A Cocktail With a Theater Kid Soul

Arsenic and Old Lace is a floral, Martini-style cocktail made with London dry gin, dry vermouth, crème de violette, and absinthe. Though versions of the drink date back to the 1910s under various names, it didn’t gain widespread popularity until the 1940s, when it was rechristened after Joseph Kesselring’s hit Broadway play. The dark comedy’s success — and the beloved 1944 Frank Capra film adaptation starring Cary Grant — helped cement the cocktail’s place in the canon.

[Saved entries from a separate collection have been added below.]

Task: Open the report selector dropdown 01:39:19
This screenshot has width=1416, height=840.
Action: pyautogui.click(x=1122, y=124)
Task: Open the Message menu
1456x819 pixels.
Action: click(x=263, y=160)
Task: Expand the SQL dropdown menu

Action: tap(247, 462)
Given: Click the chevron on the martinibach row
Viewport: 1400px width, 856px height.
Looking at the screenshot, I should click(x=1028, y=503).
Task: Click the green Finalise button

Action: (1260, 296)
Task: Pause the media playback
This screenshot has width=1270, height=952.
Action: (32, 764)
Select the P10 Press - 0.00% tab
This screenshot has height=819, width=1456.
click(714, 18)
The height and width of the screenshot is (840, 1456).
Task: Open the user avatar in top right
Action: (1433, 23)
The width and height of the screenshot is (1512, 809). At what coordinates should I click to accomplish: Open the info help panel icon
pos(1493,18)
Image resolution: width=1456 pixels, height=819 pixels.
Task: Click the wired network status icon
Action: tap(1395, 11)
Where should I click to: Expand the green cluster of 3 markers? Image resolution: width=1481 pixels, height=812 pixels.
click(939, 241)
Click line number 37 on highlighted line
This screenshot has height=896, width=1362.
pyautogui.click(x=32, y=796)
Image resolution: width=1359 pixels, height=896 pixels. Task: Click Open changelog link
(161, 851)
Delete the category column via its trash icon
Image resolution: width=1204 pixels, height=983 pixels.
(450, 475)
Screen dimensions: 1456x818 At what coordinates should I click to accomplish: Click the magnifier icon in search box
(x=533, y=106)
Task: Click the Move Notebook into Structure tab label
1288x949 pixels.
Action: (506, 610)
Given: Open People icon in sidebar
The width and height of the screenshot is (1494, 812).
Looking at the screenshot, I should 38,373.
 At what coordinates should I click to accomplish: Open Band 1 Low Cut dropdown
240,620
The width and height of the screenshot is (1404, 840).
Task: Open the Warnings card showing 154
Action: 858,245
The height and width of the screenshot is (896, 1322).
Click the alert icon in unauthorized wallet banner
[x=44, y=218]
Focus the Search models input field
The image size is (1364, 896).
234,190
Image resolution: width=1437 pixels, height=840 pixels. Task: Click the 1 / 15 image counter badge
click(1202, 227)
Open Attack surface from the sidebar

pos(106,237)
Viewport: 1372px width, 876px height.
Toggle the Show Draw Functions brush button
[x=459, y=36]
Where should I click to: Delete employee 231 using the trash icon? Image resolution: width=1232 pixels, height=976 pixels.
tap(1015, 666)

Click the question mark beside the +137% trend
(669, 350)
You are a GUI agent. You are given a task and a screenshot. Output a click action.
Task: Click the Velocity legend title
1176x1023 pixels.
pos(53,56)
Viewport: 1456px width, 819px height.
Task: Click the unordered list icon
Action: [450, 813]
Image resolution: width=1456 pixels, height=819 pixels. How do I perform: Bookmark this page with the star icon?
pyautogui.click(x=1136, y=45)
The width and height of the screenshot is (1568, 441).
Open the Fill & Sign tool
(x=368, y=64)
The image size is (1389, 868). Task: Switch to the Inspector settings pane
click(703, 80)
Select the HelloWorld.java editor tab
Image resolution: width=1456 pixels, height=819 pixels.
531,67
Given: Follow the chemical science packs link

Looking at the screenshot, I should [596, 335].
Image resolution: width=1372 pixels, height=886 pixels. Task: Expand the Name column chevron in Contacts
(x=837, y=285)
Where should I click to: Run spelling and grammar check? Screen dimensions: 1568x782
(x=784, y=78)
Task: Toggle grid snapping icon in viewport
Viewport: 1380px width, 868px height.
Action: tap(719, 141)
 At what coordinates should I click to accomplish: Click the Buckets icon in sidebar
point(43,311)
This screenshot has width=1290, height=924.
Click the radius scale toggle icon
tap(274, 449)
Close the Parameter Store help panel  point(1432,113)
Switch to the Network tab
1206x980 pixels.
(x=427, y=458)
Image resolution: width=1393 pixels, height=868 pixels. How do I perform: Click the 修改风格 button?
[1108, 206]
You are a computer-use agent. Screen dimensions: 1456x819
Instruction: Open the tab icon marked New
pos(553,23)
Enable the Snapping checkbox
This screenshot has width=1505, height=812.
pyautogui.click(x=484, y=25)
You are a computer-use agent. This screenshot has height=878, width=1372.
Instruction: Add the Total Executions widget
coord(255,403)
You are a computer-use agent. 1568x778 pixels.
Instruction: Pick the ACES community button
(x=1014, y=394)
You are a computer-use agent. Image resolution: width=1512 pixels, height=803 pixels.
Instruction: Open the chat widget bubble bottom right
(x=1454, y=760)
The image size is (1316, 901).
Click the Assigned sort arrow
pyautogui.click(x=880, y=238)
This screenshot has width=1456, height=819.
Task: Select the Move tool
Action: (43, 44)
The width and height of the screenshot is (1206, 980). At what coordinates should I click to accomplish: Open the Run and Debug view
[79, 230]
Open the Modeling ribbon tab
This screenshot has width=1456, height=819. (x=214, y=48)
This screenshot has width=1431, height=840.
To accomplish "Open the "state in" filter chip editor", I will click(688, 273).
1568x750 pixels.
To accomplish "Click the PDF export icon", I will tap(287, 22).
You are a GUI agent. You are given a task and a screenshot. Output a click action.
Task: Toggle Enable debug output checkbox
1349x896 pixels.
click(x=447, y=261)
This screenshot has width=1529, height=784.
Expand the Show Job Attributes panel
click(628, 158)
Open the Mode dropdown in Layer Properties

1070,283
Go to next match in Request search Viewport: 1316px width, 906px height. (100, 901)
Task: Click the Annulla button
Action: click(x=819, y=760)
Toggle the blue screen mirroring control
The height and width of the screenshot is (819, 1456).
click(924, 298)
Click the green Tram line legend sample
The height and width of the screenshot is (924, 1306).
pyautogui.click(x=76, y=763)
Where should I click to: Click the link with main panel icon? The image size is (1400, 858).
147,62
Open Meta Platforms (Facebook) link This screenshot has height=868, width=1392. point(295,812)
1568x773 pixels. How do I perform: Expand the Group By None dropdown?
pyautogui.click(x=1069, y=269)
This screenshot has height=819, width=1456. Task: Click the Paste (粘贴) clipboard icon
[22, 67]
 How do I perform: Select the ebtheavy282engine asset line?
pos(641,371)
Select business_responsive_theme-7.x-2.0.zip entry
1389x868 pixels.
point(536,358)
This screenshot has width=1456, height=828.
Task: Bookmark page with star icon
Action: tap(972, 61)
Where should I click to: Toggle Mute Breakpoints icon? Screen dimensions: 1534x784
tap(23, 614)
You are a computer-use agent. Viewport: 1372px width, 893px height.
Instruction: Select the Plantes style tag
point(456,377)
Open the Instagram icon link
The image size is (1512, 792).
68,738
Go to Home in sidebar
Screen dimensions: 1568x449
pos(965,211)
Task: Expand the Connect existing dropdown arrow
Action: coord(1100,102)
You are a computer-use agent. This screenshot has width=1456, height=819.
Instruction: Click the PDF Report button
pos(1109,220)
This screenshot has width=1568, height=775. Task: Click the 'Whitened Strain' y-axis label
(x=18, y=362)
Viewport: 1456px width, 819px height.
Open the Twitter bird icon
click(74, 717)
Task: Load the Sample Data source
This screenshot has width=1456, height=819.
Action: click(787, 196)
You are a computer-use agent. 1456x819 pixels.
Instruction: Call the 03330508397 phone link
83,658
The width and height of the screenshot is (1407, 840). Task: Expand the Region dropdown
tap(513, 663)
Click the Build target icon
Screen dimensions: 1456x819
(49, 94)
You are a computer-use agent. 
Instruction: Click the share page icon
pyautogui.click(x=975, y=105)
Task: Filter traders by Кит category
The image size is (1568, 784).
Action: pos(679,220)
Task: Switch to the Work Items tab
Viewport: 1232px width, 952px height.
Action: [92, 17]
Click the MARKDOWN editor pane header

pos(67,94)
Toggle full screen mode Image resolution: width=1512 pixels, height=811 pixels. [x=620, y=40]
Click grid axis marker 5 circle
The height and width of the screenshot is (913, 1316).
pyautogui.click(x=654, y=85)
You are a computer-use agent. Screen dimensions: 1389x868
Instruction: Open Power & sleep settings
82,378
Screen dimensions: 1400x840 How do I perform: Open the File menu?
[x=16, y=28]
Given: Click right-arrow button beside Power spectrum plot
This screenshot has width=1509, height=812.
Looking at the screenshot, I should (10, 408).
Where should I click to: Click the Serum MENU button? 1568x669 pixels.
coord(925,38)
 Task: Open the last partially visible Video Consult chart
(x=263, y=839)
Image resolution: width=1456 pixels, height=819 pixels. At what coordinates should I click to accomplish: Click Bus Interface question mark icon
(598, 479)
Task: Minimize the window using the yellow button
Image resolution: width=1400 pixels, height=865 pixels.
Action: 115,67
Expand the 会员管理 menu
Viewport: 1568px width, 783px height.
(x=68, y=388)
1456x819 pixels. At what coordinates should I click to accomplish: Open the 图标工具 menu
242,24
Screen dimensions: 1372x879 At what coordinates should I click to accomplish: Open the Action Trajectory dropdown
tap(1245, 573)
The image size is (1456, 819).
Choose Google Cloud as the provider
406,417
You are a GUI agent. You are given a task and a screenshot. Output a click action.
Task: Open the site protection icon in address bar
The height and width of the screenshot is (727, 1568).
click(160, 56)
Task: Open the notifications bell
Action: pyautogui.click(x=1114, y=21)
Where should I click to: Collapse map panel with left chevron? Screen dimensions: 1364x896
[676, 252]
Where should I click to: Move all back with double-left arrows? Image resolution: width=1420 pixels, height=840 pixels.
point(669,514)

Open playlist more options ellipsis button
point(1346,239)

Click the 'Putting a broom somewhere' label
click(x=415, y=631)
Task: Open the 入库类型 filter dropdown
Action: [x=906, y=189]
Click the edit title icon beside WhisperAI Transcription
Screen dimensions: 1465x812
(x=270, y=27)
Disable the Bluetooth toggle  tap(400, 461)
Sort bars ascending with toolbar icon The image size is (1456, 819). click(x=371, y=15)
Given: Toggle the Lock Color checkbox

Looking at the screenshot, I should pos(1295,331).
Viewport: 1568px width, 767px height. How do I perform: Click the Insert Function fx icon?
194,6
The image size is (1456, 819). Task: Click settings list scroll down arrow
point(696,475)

The earliest known iteration, a shaken equal-parts combination, appeared in Hugo Ensslin’s 1917 Recipes for Mixed Drinks as the Attention Cocktail. By the time it showed up in Harry Craddock’s 1930 The Savoy Cocktail Book, renamed the Atty Cocktail, the proportions had shifted to more closely resemble the Arsenic and Old Lace as it’s made today.

The name Arsenic and Old Lace first appeared in 1941 — the same year Kesselring’s play premiered — in Cocktail Guide and Ladies’ Companion by former Broadway producer Crosby Gaige. The cheeky rebrand helped propel the drink into the cultural zeitgeist, where it has remained ever since.

Why the Arsenic and Old Lace cocktail works

The Arsenic and Old Lace is often classified as a Martini variation, but the addition of crème de violette and absinthe gives it a character all its own — heady, aromatic, and unmistakably floral.

London dry gin forms the cocktail’s crisp backbone, bringing bright juniper and subtle spice. Crème de violette, a sweet violet liqueur known for its striking purple hue, layers in perfumed floral notes. A rinse or dash of absinthe adds a distinctive anise edge, while dry vermouth tempers the sweetness and herbal intensity, rounding out the drink. The result is a complex yet poised cocktail that feels both vintage and timeless.